II: Many DTx companies use pharma and insurance partnerships to reach consumers. Are there any hurdles DTx firms should think about when pursuing tie-ups with insurance companies?

CW: When we talk about payers, it's easy to lump them all into one category we call “payer.” But even within an individual payer, we have to look at the three different buckets of money that you can go after if you have a digital therapeutic product. And the strategy going after each one of those buckets is different.

The administrative bucket tends to be focused on differentiating the payer and providing a benefit to members who are valued by those employers, customers.

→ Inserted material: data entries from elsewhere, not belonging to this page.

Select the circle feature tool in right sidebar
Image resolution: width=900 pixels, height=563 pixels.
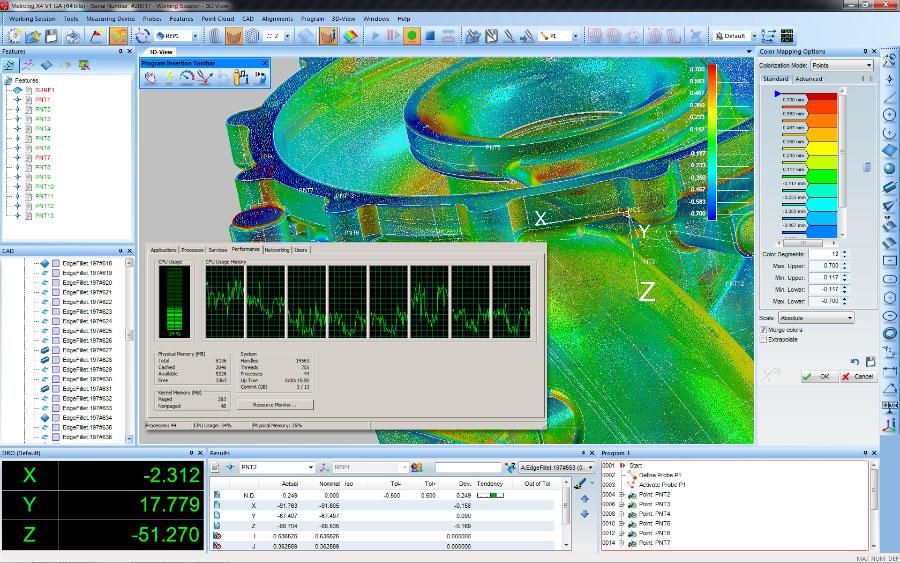(889, 114)
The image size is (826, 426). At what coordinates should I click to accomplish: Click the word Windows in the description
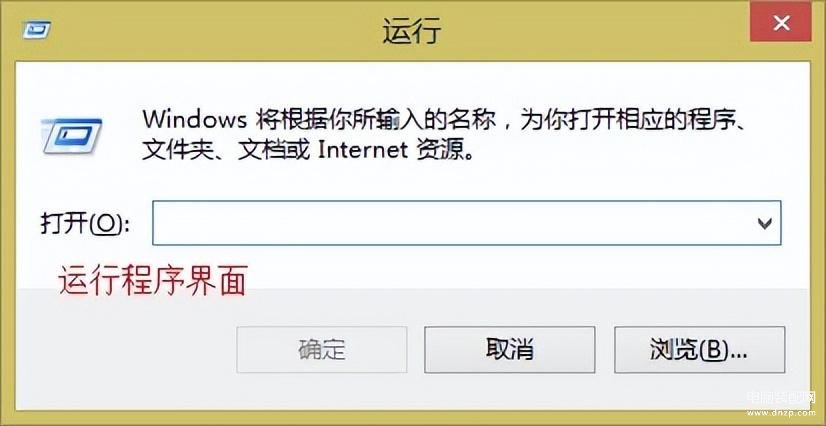(194, 121)
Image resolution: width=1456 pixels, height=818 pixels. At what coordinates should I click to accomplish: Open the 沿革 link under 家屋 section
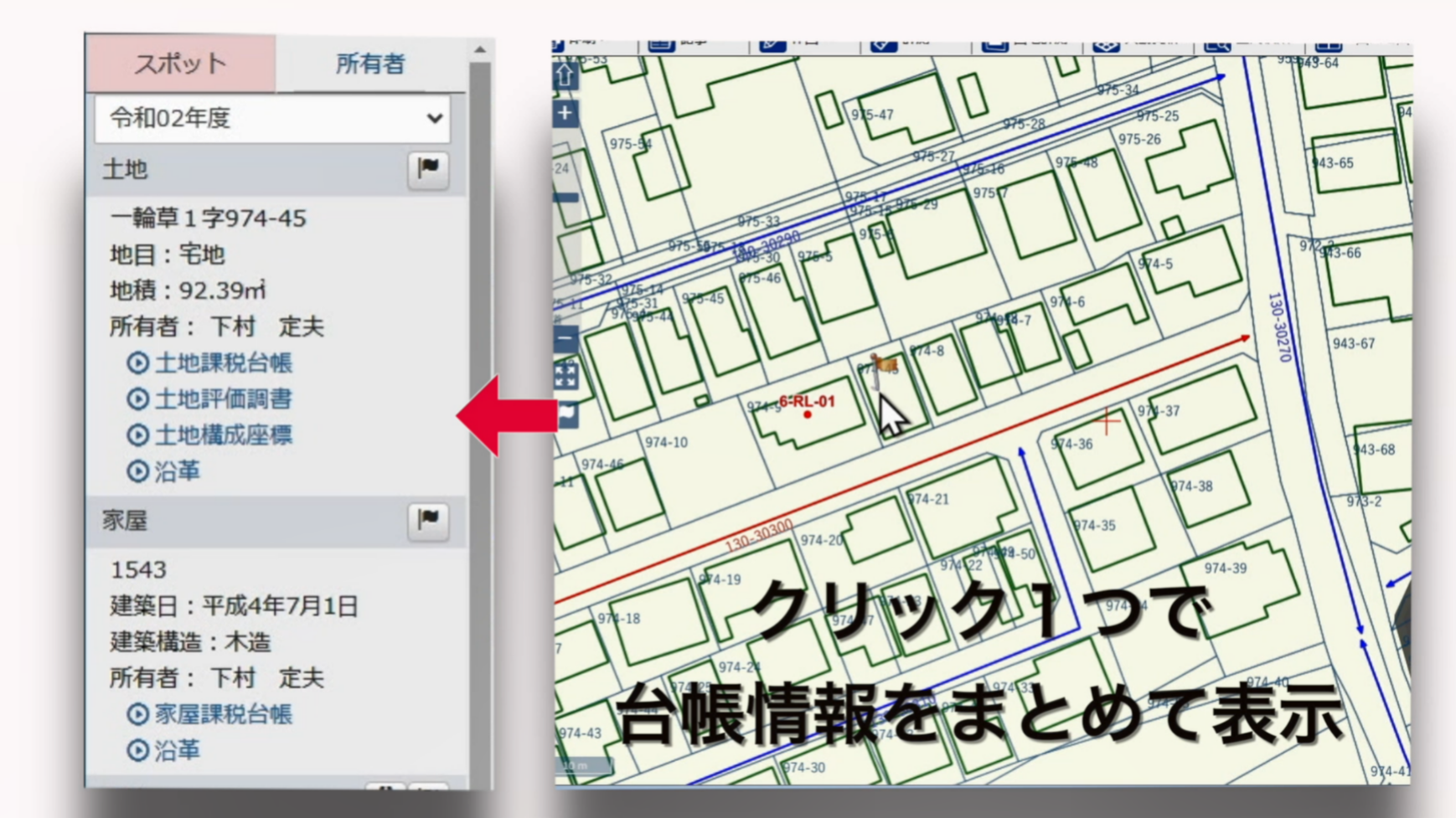pyautogui.click(x=177, y=750)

The medical benefit bucket is more focused on the clinician and providing products that the clinician can use to deliver better patient outcomes. [Those] payers are really interested in data that shows: If you pay for my prescription digital therapy that's used for the practice of medicine by a physician, patients get better outcomes and you will see the lower overall medical costs associated with those patients. Those payers tend to have a rule of thumb of what sort of ROI that they want, which is something like a 3-1, 4-1: For every dollar that you pay for my product, you want to get $3 of medical cost saving benefits among patients who use my product.

The third bucket of money is the pharmaceutical benefit. There are several digital therapy companies that have tried to get access to that bucket of money—it's a big bucket. And what [digital therapeutics companies] do is clearly therapy, but we're not a pharmaceutical product. So, many of the payers don't really have a process for evaluating and selecting a digital therapy to be paid for as a pharmaceutical benefit.